= Phase distinction =

Phase Distinction is a property of programming languages that observe a strict division between types and terms. A concise rule for determining whether phase distinction is preserved in a language or not has been proposed by Luca Cardelli - If A is a compile-time term and B is a subterm of A, then B must also be a compile-time term.

Most statically typed languages conform to the principle of phase distinction. However, some languages with especially flexible and expressive type systems (notably dependently typed programming languages) allow types to be manipulated in the same ways as regular terms. They may be passed to functions or returned as results.

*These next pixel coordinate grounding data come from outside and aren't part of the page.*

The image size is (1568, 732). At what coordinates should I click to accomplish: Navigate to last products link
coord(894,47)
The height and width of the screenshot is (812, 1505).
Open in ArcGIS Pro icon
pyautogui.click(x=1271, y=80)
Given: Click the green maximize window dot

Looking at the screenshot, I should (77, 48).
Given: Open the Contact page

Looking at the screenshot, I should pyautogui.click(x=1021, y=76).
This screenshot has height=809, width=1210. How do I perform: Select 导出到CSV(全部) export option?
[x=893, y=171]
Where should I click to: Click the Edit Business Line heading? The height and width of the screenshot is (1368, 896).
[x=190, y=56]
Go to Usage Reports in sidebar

A language with phase distinction may have separate namespaces for types and run-time variables. In an optimizing compiler, phase distinction marks the boundary between expressions which are safe to erase.

==Theory==
Phase distinction is used in conjunction with static checking. By using a calculus based system, phase distinction removes the need to enforce linear logic between different types and terms of programming.

===Introduction===
Phase Distinction distinguishes between processing to be done at compile-time versus processing done at runtime.

Consider a simple language, with terms:

    t ::= true | false | x | λx : T . t | t t | if t then t else t

and types:

    T ::= Bool | T -> T

Note how types and terms are distinct. At compile time, types are used to verify the validity of the terms. However, types do not play any role at runtime.